Why in Broadcast?

• The Union Cabinet has approved the draft of The Digital Personal Data Protection Bill, 2022, which is expected to be tabled in Parliament’s Monsoon Session that begins on July 20.

Purpose

• The purpose of this Act is to provide for the processing of digital personal data in a manner that recognizes both the right of individuals to protect their personal data and the need to process personal data for lawful purposes, and for matters connected therewith or incidental thereto.

Application of the Act

• The provisions of this Act shall apply to the processing of digital personal data within the territory of India where:

• Such personal data is collected from Data Principals online; and
• Such personal data collected offline, is digitized.

• The provisions of this Act shall also apply to processing of digital personal data outside the territory of India, if such processing is in connection with any profiling of, or activity of offering goods or services to Data Principals within the territory of India.
• The provisions of this Act shall not apply to:

• Non-automated processing of personal data;
• Offline personal data;
• Personal data processed by an individual for any personal or domestic purpose; and
• Personal data about an individual that is contained in a record that has been in existence for at least 100 years.

Amendments

• The Information Technology Act, 2000 (“IT Act”) shall be amended.
• Clause (j) of sub-section (1) of section 8 of the Right to Information Act, 2005 shall be amended.

Concerns Related to the Draft Bill

• The Bill approved by the Cabinet is understood to have largely retained the contents of the original version that was proposed in November 2022.
• Wide-ranging exemptions for the central government and its agencies, which were among the most criticised provisions of the previous draft, are understood to have been retained unchanged.
• The control of the central government in appointing members of the data protection board is learnt to have been retained as well.
• There is also concern that the law could dilute the Right to Information (RTI) Act, as personal data of government functionaries is likely to be protected under it, making it difficult to be shared with an RTI applicant.

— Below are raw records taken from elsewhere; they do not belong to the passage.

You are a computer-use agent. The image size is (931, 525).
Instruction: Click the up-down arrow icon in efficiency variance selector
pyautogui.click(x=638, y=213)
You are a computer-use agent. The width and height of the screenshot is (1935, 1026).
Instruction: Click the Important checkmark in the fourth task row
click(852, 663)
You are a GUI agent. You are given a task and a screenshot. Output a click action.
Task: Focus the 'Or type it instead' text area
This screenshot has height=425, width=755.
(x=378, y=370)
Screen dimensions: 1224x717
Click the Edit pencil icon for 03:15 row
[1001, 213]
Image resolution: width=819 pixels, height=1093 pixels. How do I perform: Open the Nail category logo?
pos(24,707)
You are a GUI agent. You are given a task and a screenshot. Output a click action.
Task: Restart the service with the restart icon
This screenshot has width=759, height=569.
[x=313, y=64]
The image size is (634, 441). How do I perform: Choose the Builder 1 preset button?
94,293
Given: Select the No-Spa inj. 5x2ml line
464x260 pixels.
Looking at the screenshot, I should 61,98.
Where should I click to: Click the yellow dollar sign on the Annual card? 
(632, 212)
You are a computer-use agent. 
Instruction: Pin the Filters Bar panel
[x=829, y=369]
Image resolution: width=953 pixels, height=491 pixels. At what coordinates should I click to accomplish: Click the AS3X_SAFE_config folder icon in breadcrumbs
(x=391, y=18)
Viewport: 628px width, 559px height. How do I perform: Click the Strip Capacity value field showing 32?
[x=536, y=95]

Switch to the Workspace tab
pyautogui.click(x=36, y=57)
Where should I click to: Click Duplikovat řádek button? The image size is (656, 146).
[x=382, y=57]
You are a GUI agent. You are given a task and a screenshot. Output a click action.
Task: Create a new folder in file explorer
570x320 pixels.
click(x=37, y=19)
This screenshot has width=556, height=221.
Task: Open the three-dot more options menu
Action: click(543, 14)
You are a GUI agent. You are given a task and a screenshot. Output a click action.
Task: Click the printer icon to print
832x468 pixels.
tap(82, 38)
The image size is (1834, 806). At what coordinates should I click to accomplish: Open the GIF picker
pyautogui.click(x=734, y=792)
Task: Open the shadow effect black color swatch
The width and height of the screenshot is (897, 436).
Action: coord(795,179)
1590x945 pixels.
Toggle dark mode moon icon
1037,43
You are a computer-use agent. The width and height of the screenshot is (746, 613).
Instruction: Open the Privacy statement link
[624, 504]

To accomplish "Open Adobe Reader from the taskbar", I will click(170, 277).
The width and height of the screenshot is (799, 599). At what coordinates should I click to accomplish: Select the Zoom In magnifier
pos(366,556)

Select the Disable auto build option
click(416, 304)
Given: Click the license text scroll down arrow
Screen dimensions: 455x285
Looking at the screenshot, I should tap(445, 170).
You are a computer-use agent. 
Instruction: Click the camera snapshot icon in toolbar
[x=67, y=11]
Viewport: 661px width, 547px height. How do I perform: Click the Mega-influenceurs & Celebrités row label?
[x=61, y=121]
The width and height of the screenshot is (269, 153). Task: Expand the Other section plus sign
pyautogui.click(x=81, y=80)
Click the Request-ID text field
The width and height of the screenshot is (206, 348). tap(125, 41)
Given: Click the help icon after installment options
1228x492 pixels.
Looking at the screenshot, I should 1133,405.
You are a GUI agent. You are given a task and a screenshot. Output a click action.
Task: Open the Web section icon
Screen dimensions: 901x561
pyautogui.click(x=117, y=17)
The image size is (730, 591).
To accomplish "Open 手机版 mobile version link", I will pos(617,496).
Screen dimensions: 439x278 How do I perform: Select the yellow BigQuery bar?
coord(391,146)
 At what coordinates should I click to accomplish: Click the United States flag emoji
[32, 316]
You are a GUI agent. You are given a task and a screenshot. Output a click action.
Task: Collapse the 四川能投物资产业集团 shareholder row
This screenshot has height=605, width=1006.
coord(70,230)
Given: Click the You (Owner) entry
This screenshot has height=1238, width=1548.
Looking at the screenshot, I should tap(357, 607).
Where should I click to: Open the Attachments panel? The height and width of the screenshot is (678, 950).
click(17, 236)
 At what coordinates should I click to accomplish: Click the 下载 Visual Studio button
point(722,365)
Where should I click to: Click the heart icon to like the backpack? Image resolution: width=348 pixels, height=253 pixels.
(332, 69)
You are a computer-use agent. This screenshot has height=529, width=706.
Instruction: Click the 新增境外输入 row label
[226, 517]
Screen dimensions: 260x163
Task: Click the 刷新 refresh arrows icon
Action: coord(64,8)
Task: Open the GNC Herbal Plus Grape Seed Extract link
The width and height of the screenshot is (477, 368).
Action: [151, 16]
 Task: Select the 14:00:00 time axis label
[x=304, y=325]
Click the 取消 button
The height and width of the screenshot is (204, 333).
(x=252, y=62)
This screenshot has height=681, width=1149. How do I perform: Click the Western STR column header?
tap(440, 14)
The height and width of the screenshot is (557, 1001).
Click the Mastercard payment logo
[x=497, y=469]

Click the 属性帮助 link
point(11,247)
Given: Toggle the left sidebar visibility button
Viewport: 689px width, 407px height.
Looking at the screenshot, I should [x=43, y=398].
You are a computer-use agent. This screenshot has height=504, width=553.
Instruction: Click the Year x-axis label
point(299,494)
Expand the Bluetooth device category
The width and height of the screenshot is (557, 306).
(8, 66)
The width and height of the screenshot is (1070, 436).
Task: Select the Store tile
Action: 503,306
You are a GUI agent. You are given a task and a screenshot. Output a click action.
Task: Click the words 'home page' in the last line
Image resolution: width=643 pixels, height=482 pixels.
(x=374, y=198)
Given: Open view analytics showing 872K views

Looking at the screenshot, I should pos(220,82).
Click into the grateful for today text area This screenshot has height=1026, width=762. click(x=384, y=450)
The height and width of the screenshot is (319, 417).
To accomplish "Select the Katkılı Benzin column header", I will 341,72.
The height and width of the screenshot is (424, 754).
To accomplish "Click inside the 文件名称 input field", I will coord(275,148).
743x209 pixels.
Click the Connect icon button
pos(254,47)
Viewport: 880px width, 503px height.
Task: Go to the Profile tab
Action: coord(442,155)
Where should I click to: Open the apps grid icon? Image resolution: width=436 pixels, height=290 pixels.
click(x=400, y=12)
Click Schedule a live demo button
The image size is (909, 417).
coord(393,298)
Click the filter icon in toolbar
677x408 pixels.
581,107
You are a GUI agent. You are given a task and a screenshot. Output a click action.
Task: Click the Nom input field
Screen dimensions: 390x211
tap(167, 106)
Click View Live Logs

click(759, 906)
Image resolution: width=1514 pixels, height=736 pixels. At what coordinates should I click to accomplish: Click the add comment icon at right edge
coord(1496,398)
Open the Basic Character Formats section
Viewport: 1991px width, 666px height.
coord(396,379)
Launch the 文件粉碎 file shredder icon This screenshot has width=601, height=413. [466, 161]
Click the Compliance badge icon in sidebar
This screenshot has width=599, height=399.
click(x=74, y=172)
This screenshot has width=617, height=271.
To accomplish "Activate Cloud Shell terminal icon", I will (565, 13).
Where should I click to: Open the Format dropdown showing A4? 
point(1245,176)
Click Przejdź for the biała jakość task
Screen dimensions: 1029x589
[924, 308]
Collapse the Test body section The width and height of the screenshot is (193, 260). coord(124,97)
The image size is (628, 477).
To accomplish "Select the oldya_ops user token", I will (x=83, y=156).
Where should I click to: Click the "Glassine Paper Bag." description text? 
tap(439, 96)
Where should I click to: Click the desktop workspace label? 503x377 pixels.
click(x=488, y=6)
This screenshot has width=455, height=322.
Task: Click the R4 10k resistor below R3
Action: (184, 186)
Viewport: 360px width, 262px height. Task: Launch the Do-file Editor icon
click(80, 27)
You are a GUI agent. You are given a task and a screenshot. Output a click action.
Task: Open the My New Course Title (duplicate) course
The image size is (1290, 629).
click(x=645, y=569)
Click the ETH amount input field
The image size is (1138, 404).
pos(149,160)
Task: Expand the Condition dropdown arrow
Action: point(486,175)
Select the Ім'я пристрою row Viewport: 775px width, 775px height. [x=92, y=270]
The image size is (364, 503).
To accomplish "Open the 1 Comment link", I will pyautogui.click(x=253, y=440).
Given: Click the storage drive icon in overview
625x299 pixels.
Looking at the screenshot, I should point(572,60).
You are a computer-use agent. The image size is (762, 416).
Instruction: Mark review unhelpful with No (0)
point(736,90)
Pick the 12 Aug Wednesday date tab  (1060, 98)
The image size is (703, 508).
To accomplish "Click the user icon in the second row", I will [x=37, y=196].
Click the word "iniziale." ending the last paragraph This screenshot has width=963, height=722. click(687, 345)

Comparison with other Countries

• According to UNCTAD, an estimated 137 out of 194 countries have put in place legislation to secure the protection of data and privacy.

Adoption Rate:

• Africa: 61% (33 countries out of 54)
• Asia: 57% (34 countries out of 60)
• Least Developed Countries: 48% (22 out of 46)

EU Model:

• The GDPR focuses on a comprehensive data protection law for processing of personal data.
• It has been criticised for being excessively stringent, and imposing many obligations on organisations processing data.

US Model:

• Privacy protection is largely defined as “liberty protection”.
• It enables collection of personal information as long as the individual is informed of such collection and use.